As Jacob neatly put, the Universal Approximation algo. can be leveraged for proving the fact.

In fact, as neural networks are highly flexible, owing to their portable structure definitions and a huge set of activation functions one can choose from, I don't see why a Bayesian network cannot be mimicked by a neural network. But, from my experience of both research and coding deep belief networks, I'd advise you not to try this at home. Cause, you would often end up with painfully complex networks. :D

But, I am skeptical about the vice-versa process. (owing to my limited knowledge of Bayesian networks)


As pointed out by Jacob Panikulam, Universal Approximation Theorem gives you the answer. So...

Yes. But please do note that anyway this is valid for GLMs, SVMs... So...

Would the Neural Network not tent towards being the same as the Bayesian Network?

Yes, it does, as does with any other model.

Note that this does not happen the other way around, Bayesian Networks cannot model certain types of dependencies, e.g. circular dependencies.

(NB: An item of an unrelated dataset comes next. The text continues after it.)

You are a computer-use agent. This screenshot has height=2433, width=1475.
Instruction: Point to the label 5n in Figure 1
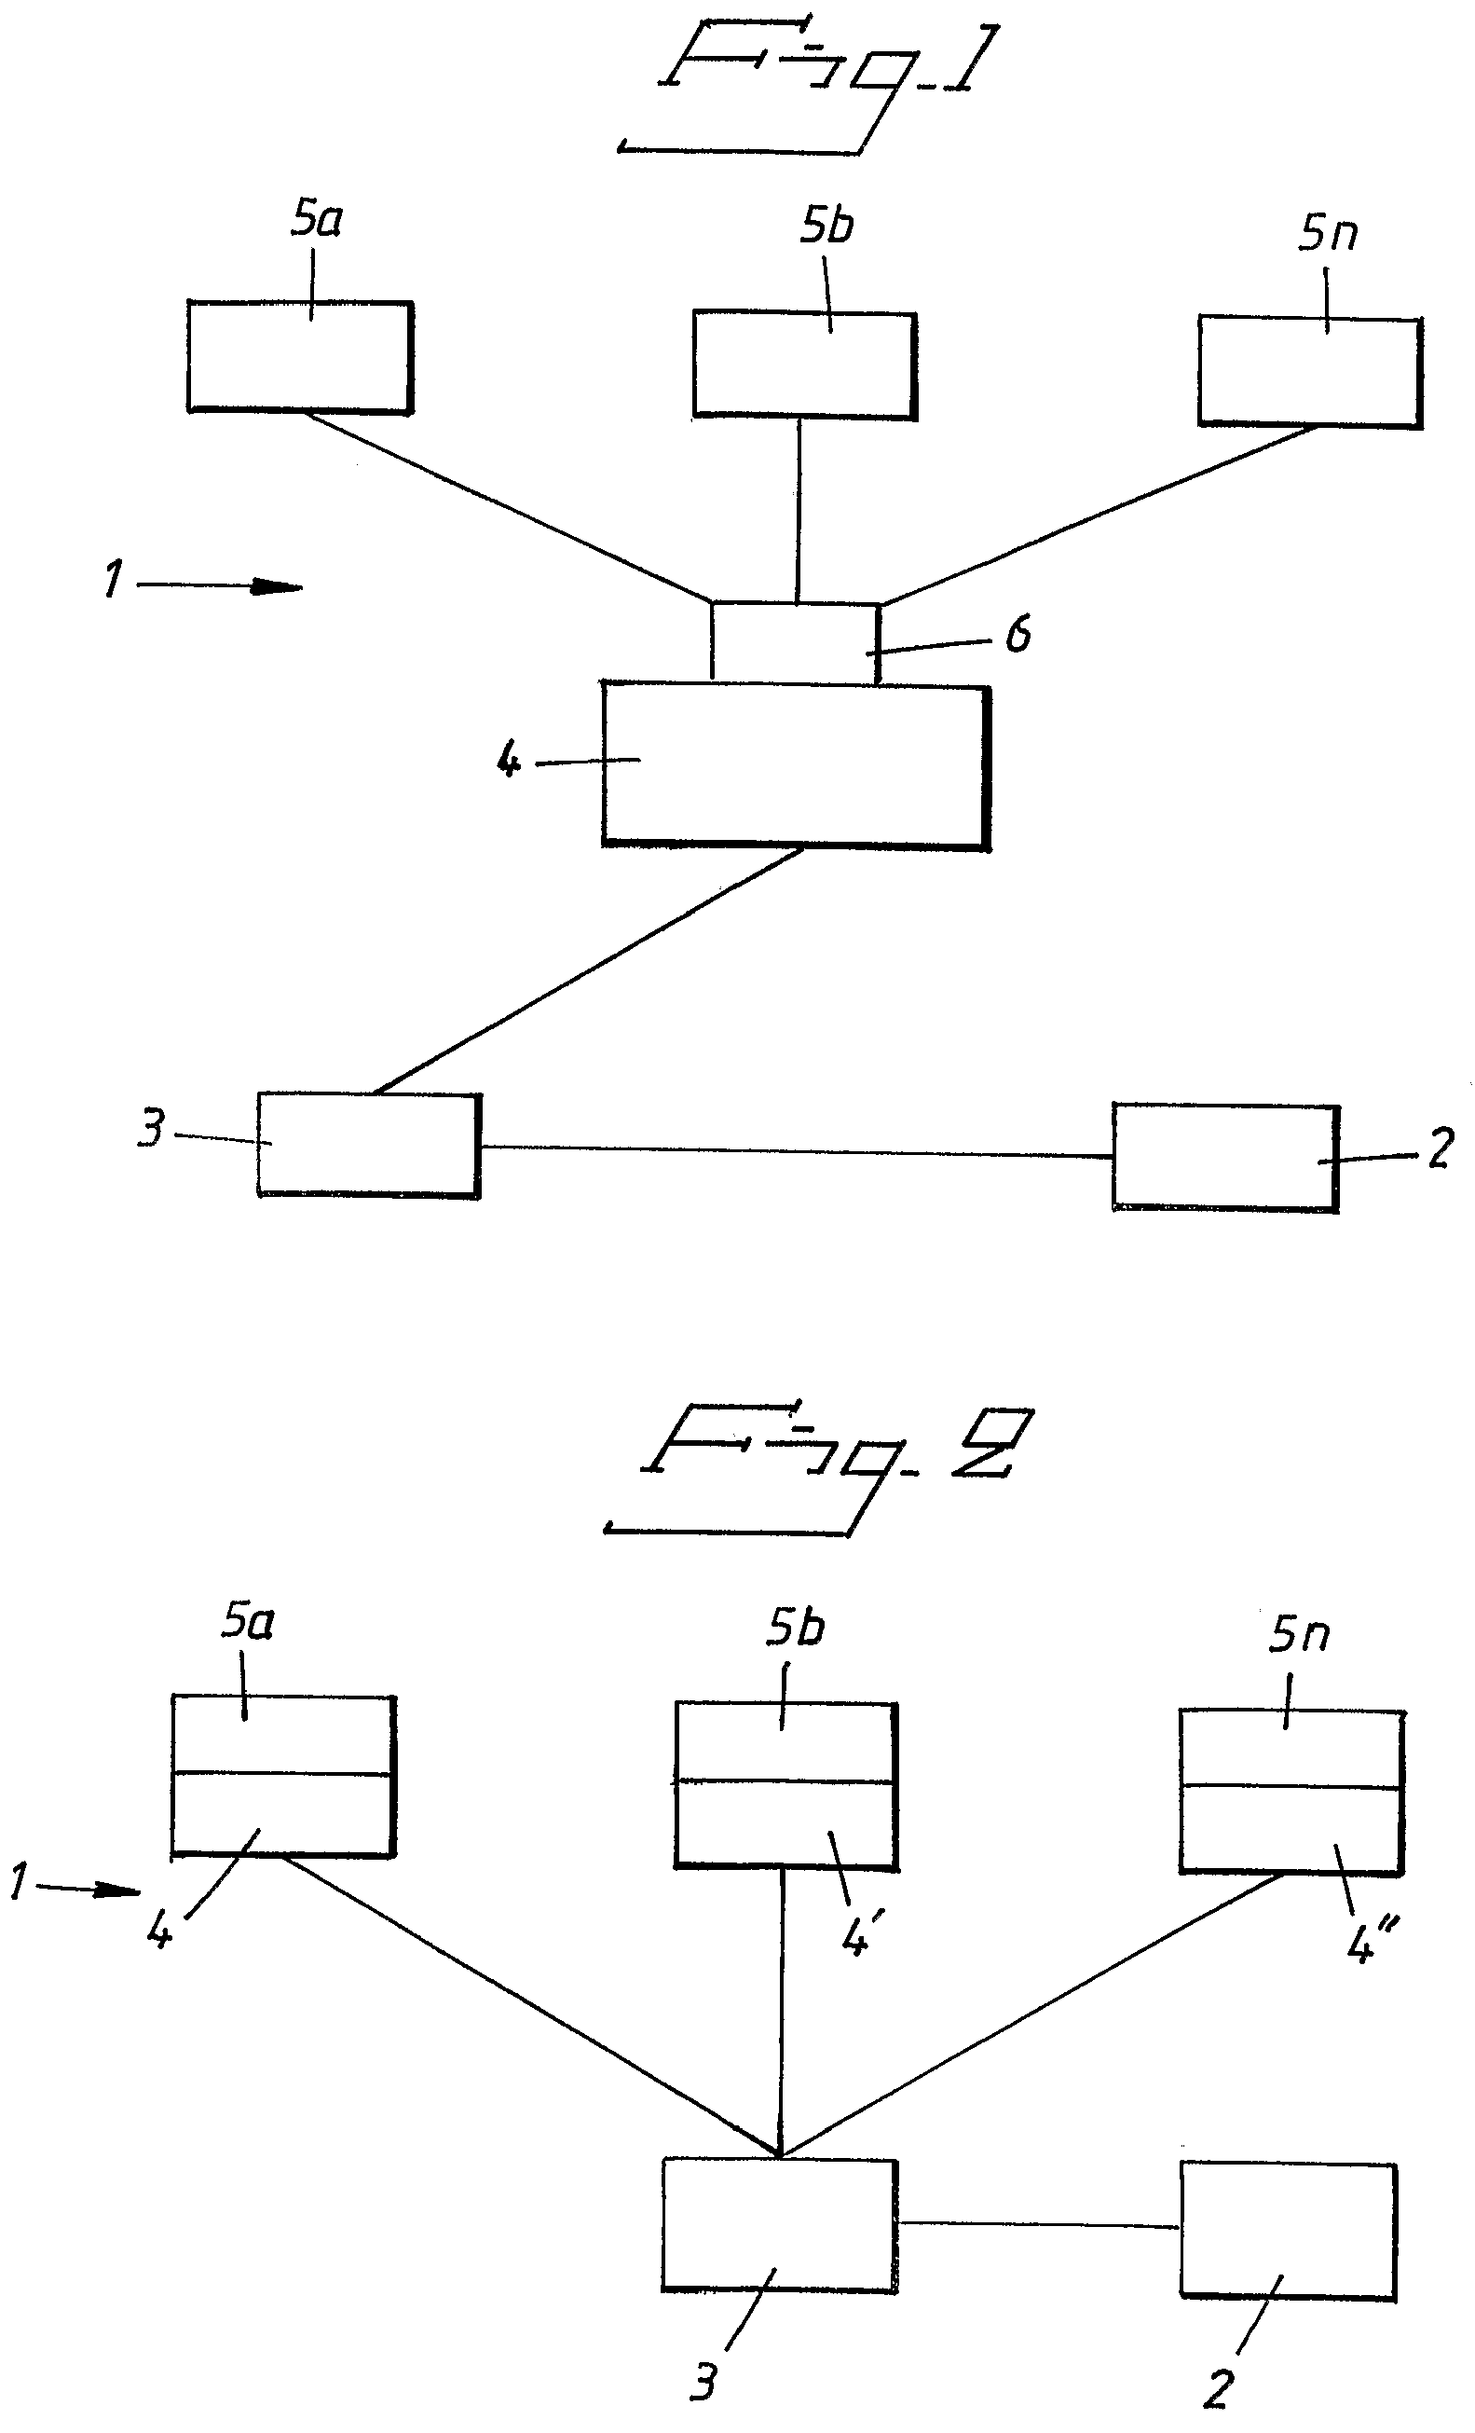[1328, 233]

Also, all Bayesian Network structure learning algorithms assume faithfulness, so they perform pretty badly with certain types of independent and conditionally dependent variables: see Is there a Probabilistic Graphical Model for this Situation?

Caution Note: Please do not mistake this with the fact that you should only learn about and use neural networks. Introduction to Statistical Learning thoroughly explains why.